* _Objetivo 1_: Indique se cada afirmação abaixo concorda com o trecho sobre a era secular em Taylor, respondendo sim ou não e citando literalmente as palavras do trecho que decidem a questão. (a) Para Taylor, a era secular é mais bem caracterizada pelo seu terceiro sentido. (b) Segundo o trecho, a era secular em Taylor representa uma volta ao mundo pré-moderno religioso. (c) Taylor adota a perspectiva atomista e solipsista de parte da modernidade.
* _Objetivo 2_: Dê prosseguimento ao trecho sobre a era secular em Taylor a partir da última frase apresentada.

* _Trecho do texto_:
Pelo contrário, alega Casanova, hoje estamos testemunhando a “desprivatização” da religião... Tradições religiosas mundo afora têm-se recusado a aceitar o papel marginal e privatizado que as teorias da modernidade assim como as teorias da secularização têm reservado para elas. (TAYLOR, 2010a, p. 499).
De acordo com Taylor, a era secular seria mais bem caracterizada pelo seu terceiro sentido, “[...] marcado por um inaudito pluralismo de pontos de vista, religiosos, irreligiosos e antirreligiosos, no qual o número de posições possíveis parece estar crescendo sem fim.” (TAYLOR, 2010a, p. 513). A era secular, em Taylor, é marcada por um amplo leque de opções espirituais, religiosas e irreligiosas. “Essa nova localização tornou-se uma oportunidade para recomposição da vida espiritual em novas formas, e para modos de existência tanto na relação com Deus quanto fora dela.” (TAYLOR, 2010a, p. 513). Não se trata, em Taylor, de uma volta ao mundo pré-moderno religioso nem de um triunfo das teorias tradicionais da secularização.
A era secular, para o filósofo canadense, caracteriza-se, sobretudo, pelo pluralismo entre crentes e não crentes, bem como uma tentativa de diálogo entre tais tradições. “Agora vivemos numa supernova espiritual, uma espécie de pluralismo galopante no plano espiritual.” (TAYLOR, 2010a, p. 358). A crítica de Taylor às secularidades 1 e 2 é que elas não podem ser generalizadas para todos os contextos modernos. Afinal, as religiões são instâncias que nos fornecem os elementos essenciais, as fontes morais, os quais orientam diversas vidas, constituindo as subjetividades, como as tradições religiosas, conforme aponta Taylor, na secularidade 3.
Por isso, a era secular, em Taylor, não pode ser reduzida à ideia de redução da religiosidade à esfera privada (secularidade 1), nem à perspectiva de perda da fé com a secularização (secularidade 2). As religiões seriam, portanto, uma das fontes morais que alimentariam e formariam as identidades.
As fontes morais podem ser encontradas nas mais diversas noções de bem, como as religiões. Porém, Taylor (2011) destaca uma perda do significado dos horizontes morais com a noção de sujeito atomizado, sem vínculos comunitários, que marca fortemente a modernidade. Isso ocorreu, sobretudo, com a virada para a subjetividade moderna, inaugurando uma nova maneira de interioridade, na qual chegamos a pensar em nós mesmos como seres com profundidade interior. Taylor, entretanto, defende um ideal da autenticidade moderna que dialogue com as fontes morais que nos formam profundamente, como as religiões, ao contrário da perspectiva atomista e solipsista de parte da modernidade e das teorias clássicas da secularização.

* _Material fornecido_:
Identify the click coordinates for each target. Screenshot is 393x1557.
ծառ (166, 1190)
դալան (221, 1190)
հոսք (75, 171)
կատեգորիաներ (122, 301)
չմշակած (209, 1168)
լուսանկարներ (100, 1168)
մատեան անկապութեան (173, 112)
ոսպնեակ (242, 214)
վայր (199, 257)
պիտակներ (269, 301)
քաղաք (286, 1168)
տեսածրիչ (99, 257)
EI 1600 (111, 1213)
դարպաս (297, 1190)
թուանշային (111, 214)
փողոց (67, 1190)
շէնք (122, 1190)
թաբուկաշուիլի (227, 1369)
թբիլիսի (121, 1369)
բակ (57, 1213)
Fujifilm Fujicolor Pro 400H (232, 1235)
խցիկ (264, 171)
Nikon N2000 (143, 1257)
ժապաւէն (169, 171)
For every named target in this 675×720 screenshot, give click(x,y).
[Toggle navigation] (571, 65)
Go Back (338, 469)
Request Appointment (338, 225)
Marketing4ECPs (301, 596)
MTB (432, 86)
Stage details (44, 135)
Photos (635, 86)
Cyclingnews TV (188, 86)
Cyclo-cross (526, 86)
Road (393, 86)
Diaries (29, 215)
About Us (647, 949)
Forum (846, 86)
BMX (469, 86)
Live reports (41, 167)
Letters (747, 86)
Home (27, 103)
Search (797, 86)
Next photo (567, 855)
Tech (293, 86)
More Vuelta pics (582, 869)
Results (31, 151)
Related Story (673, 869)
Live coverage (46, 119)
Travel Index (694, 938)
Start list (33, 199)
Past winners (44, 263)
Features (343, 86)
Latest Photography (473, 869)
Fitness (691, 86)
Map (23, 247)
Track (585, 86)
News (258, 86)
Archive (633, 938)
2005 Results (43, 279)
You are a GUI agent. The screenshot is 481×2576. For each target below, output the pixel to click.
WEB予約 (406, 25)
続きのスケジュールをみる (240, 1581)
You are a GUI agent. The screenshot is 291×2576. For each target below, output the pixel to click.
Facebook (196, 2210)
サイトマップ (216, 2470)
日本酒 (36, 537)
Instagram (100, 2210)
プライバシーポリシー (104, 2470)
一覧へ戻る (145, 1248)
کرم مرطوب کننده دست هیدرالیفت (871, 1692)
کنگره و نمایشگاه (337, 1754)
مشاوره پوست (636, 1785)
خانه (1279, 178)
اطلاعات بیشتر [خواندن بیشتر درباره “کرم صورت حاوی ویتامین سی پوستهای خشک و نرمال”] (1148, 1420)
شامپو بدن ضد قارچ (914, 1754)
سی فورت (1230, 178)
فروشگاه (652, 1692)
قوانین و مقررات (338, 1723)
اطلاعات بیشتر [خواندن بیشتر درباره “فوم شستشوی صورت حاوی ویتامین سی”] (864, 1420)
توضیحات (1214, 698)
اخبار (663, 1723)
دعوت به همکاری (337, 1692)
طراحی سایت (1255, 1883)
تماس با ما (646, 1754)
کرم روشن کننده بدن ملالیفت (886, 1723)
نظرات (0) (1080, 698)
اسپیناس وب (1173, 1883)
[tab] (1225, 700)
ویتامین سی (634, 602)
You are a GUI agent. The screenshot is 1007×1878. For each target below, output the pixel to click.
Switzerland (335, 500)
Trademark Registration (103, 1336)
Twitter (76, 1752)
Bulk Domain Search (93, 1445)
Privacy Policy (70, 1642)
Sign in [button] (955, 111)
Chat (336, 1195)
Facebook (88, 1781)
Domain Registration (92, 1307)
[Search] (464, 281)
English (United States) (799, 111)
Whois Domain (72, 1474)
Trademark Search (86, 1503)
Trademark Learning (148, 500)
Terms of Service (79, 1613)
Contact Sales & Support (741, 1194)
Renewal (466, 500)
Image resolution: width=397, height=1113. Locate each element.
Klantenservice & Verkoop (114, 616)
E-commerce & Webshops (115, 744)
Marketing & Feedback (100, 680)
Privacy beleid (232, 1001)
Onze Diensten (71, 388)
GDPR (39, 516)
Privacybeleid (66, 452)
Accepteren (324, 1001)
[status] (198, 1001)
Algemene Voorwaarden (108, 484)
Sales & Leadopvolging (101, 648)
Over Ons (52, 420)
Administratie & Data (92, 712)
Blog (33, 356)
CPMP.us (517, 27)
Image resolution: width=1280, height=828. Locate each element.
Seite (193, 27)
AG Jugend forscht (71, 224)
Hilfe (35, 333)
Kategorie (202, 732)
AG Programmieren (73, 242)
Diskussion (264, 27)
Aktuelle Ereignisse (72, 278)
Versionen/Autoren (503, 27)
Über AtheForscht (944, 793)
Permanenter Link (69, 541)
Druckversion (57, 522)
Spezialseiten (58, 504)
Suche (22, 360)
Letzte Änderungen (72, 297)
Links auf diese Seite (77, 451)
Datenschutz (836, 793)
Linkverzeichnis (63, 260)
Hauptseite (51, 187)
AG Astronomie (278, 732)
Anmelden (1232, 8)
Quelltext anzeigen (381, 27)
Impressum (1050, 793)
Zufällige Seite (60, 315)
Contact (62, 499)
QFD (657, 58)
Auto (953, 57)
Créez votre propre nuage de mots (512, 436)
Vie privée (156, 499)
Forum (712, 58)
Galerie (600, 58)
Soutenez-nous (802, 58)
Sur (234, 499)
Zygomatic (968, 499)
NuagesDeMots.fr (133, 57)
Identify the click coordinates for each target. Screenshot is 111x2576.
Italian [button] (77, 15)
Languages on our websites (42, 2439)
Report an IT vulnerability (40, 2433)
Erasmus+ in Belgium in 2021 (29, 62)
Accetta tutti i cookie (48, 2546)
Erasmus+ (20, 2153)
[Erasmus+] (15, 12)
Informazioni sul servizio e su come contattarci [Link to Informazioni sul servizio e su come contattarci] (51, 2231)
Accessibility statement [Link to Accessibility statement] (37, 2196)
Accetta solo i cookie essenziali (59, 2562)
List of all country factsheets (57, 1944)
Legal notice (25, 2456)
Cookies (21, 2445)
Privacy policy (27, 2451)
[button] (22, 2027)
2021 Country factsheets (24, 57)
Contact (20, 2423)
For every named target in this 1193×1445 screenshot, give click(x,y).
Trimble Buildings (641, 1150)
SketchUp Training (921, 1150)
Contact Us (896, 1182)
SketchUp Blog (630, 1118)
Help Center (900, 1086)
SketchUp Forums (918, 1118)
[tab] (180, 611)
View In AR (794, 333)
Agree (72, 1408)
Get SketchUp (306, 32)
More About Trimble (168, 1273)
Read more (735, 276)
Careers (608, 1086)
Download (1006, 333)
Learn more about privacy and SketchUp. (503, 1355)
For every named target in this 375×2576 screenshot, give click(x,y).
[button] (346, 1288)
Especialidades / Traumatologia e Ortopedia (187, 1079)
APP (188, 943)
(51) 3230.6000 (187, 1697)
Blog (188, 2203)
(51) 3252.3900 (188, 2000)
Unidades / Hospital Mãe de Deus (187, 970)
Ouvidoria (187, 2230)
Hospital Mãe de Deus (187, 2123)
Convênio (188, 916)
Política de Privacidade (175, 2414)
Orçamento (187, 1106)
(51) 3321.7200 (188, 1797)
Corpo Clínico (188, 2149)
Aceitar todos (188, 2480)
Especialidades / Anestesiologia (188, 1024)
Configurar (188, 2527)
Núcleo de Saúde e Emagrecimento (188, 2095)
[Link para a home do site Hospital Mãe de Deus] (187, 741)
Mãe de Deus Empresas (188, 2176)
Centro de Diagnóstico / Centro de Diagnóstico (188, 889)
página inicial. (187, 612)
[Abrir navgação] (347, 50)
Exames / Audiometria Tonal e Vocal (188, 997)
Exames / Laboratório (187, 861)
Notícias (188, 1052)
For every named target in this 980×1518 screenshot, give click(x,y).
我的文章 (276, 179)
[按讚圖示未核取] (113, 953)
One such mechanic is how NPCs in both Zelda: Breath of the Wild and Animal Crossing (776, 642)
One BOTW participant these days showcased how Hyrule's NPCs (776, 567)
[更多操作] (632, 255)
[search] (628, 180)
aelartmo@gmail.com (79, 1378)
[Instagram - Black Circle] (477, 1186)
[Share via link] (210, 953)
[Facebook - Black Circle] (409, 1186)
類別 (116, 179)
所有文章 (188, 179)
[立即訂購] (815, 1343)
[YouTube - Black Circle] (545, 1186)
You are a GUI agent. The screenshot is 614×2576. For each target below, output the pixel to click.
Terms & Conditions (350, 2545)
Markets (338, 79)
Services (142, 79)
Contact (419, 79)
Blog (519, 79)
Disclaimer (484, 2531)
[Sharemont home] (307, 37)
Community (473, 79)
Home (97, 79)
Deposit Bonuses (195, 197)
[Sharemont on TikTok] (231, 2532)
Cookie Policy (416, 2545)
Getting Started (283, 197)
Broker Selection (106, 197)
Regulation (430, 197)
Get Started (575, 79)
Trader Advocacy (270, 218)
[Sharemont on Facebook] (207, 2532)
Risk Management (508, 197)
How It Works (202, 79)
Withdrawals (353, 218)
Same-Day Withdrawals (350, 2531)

* _Resposta escrita 1_:
(a) Sim: "a era secular seria mais bem caracterizada pelo seu terceiro sentido".
(b) Não: "Não se trata, em Taylor, de uma volta ao mundo pré-moderno religioso nem de um triunfo das teorias tradicionais da secularização."
(c) Não: "defende um ideal da autenticidade moderna que dialogue com as fontes morais que nos formam profundamente, como as religiões, ao contrário da perspectiva atomista e solipsista de parte da modernidade".

* _Resposta escrita 2_:
As religiões significam, em realidade, mundos de articulações morais de suas identidades, tais quais uma comunidade de pertencimento e de reconhecimento. Nas palavras de Taylor, a crença em Deus significa uma articulação daquilo que é essencial para a forma do mundo moral na melhor descrição de alguém. “Ela apresenta uma razão antes como eu faço quando descrevo minhas preocupações mais básicas a fim de fazer os outros entenderem o sentido que tem minha vida.” (TAYLOR, 2013, p. 106). A secularidade 3 entende, por isso, um novo lugar para as religiões na era secular:
De facto, excluir a dimensão religiosa não é uma condição necessária do meu conceito de secular, nem mesmo suficiente. Uma associação secular baseia-se tão-só na acção comum, que exclui qualquer fundação divina para essa associação, mas nada impede as pessoas assim associadas de prosseguirem a sua forma religiosa de vida. (TAYLOR, 2010b, p. 100).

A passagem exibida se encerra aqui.